No question about the potential for burnout in this year-of-building-and-little-else. Even my cell phone was laughing at me on Friday when the appointment bell went off and I looked down to see "Seattle to Vancouver", the 200 mile bike ride that as of March I had still planned on doing. THERE'S BEEN NO TIME OR ENERGY FOR TRAINING, I yell at the darn overrated little iphone. Doesn't it know how hard it is to build a home and help run a business in a recession? Isn't it supposed to be Apple Corporation sensitive, maybe offering condolensces, even a massage, rather than this naked unemotional pre=progammed reminder?

But... all is not lost and by golly we live by the Willamette River, near the confluence of the Columbia. We've taken to heading toward Astoria at the Pacific, never getting there, but instead pulling over at one or more forever stretches of soft sand to pick berries, swim, watch the boats.. er, ships, go by.
I love that Portland is a working port. My understanding is that much of the wheat in the west goes through here, coming down the Columbia on barges and trains. Don't think that these bad boy ship captains will yield, or that they are going slow. They won't and they aren't.

Went tubing with Brian and Penny of Cedar CreekTimber last week. His boat is very fast. We had fun, although we flipped once and poor Maxine bruised a rib. 35mph makes the water surface seem hard indeed. Ah, the risk of the wild side. She'll be moving slow for a bit, with a game face and a painful grimace.
The flip was about ten seconds after this clip. I asked for a re-take.

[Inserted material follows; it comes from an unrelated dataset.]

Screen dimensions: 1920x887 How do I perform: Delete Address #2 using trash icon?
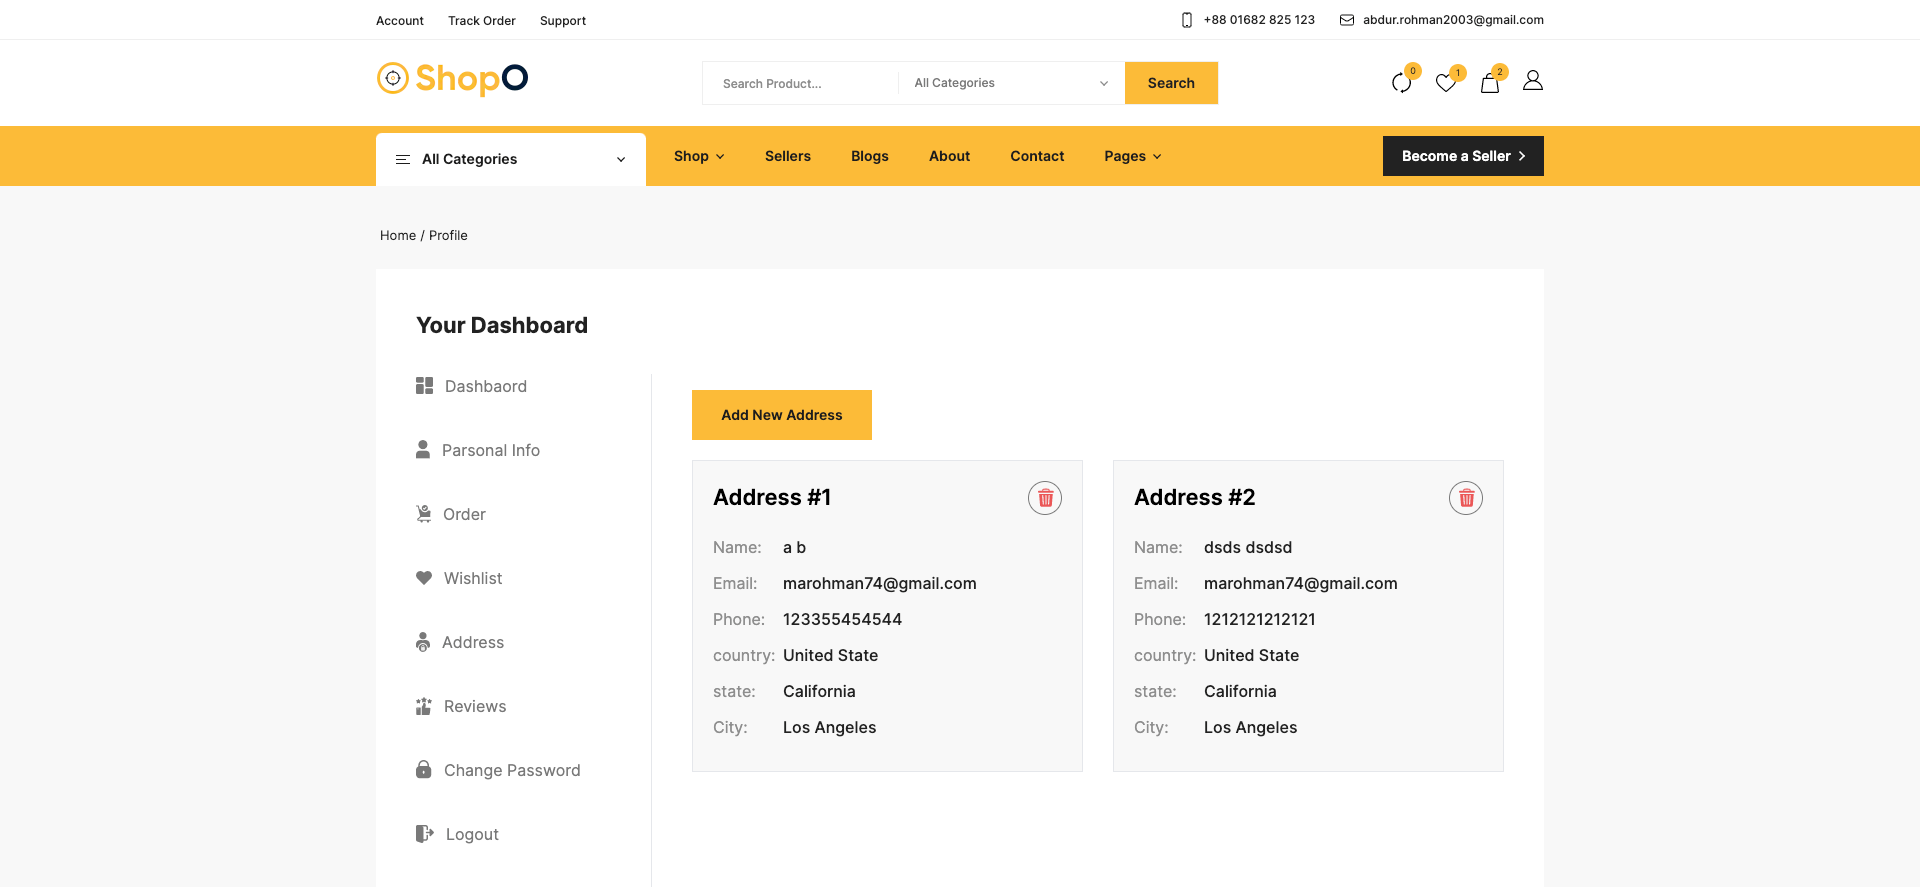[x=1466, y=498]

Monday we're spraying the Enjarre clay plaster wall coating. There's been a pleasant response to blog announcements and eblasts. It's exciting, honestly, to be the first project in Oregon with this new application method of a great and natural wall coating, and the first we know of the whole house, ceilings and all, finished in American Clay. We''ll be continuing the spray and then the hand work for the next two weeks, if you want to stop in. These shots are from Friday, when Josh and Noel from The Traditional Natural Plaster Company, with help from our own Michael, all got into the rhythm of the first day of the project.